The gryphons, for what it’s worth, were the last to be made. They are the most perfect examples of the chimera experiments.

The snake is waiting for me to overreact, perhaps hoping to scare me with a flash of his hood and the baring of his poison-filled fangs. But I don’t give him the satisfaction. “One room, please.”

“Do you need a stable for your beast?” He nods his chin at Callistina.

In this moment I hear her—in my head, thankfully—demanding that he call her queen. But she has enough sense to shut up and say nothing as I handle things.

“No, thank you. She sleeps at my feet.”

“Very well, good sir.” The snake smiles at me, baring those fangs anyway. His head is bald and he has no facial hair at all. His eyes, though not reptilian, just look wrong. And if he were to step around that counter, there would be no legs holding him up. He has the lower half of a serpent. He’s probably balanced on a long coil this very moment. And if pressed or attacked, not only would he bite, but he would spring up tens of feet into the air to tower over me.

He would be killed without question if he attacked a human. So he probably wouldn’t do that. And I’m immune to his poison, because I am a god, not a human, so I wouldn’t care if he did.

But he wouldn’t be killed for biting Callistina. I would be compensated in gold by whatever seedy establishment holds insurance over him, and then he’d be imprisoned and given debt.
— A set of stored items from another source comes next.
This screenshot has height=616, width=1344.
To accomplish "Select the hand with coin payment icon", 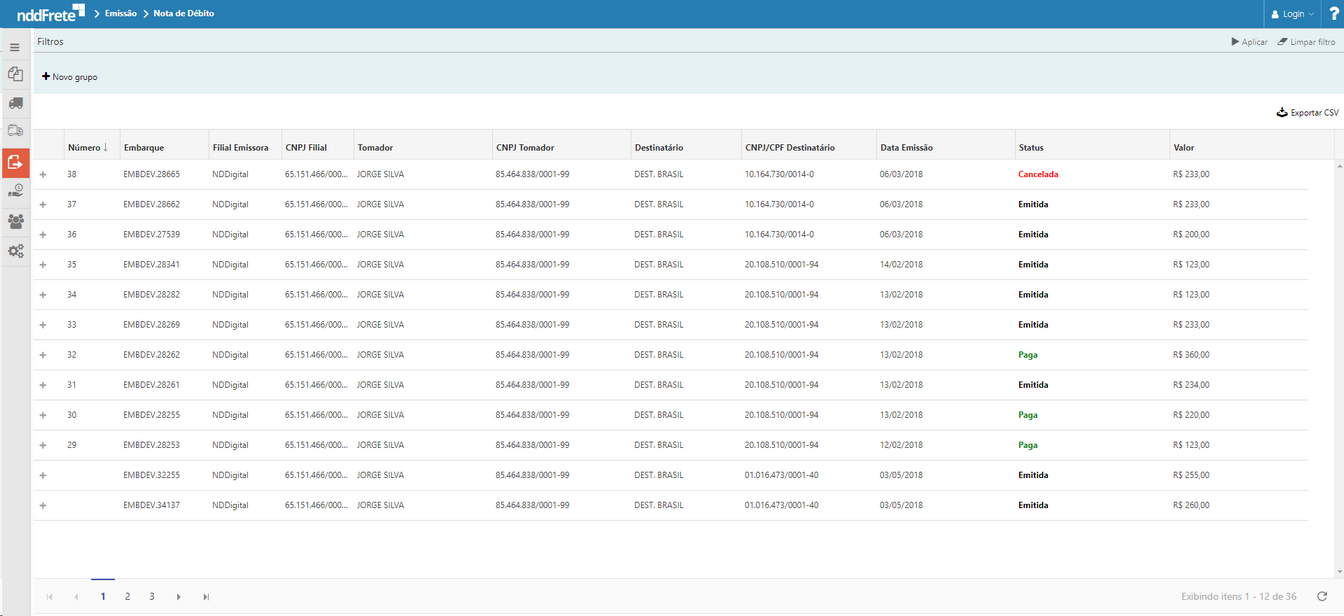I will click(x=15, y=191).
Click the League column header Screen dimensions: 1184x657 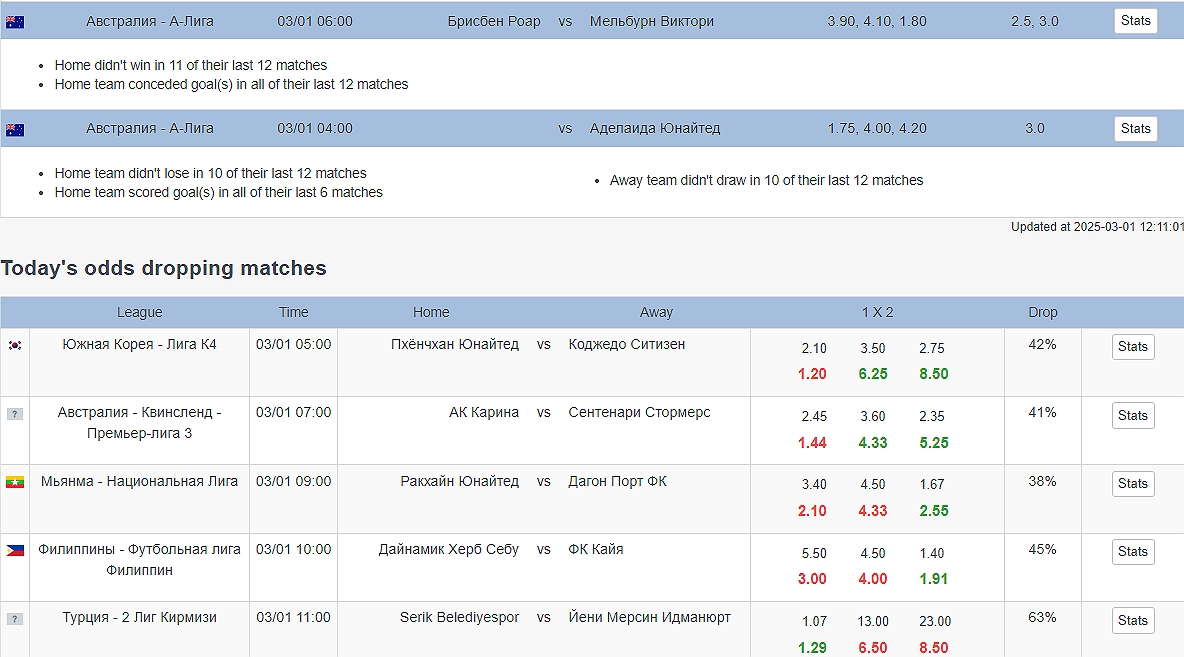tap(139, 312)
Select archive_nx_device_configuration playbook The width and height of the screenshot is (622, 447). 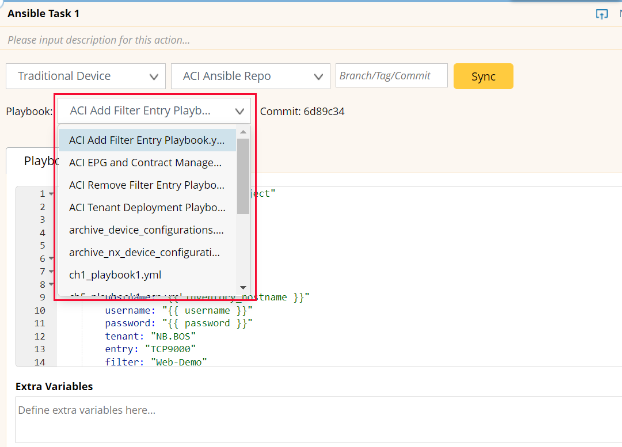click(146, 252)
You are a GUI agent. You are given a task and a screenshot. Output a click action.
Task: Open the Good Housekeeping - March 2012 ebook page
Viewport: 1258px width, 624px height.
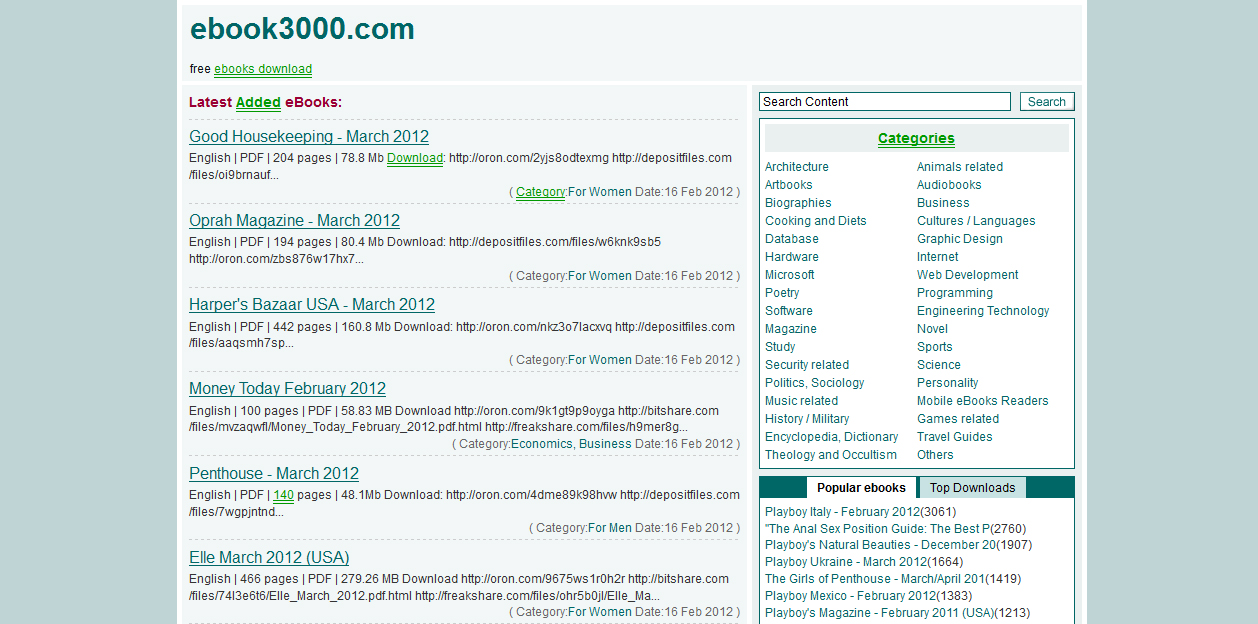click(308, 136)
It doesn’t seem worth it to me, but the gryphon chimeras are universally hated in these times by their fellow beasts. And they don’t look, or talk, or act anything like Callistina. She is not some half-crossed mistake from the early days. Her golden mane and velvet body, not to mention her presence—which comes from being not only a royal beast, but a fuckin’ queen—are the pinnacle of success. She is a reminder of everything the others are not. All gryphon chimera are, but Callistina even more so since she is an example of lioness perfection.

In the end, the lacerta must agree that Callistina is not worth the trouble of killing because he just starts checking me in. And I’m just about to sign for the room when a human man pushes through a set of saloon doors and appears behind the desk. “What is going on here?”

He’s looking at me like I owe him some kind of answer. I don’t, but I have a feeling he’s the owner and this is not about me, or the snake, but Callistina.

“I’m about to pay for a room,” I deadpan back at him.

“We don’t allow pets.” He points at Callistina. “This one needs to stay in the stable.”

“No. She sleeps at my feet. This is not up for discussion.”

“Oh, isn’t it?” The man—who is portly and round, though very tall and rough-looking with a dark beard covering his chin and neck—leans back on his heels. “You’re breaking the law with that thing. I could call the wardens and have her stripped and you imprisoned. It is illegal to clothe a beast like that.”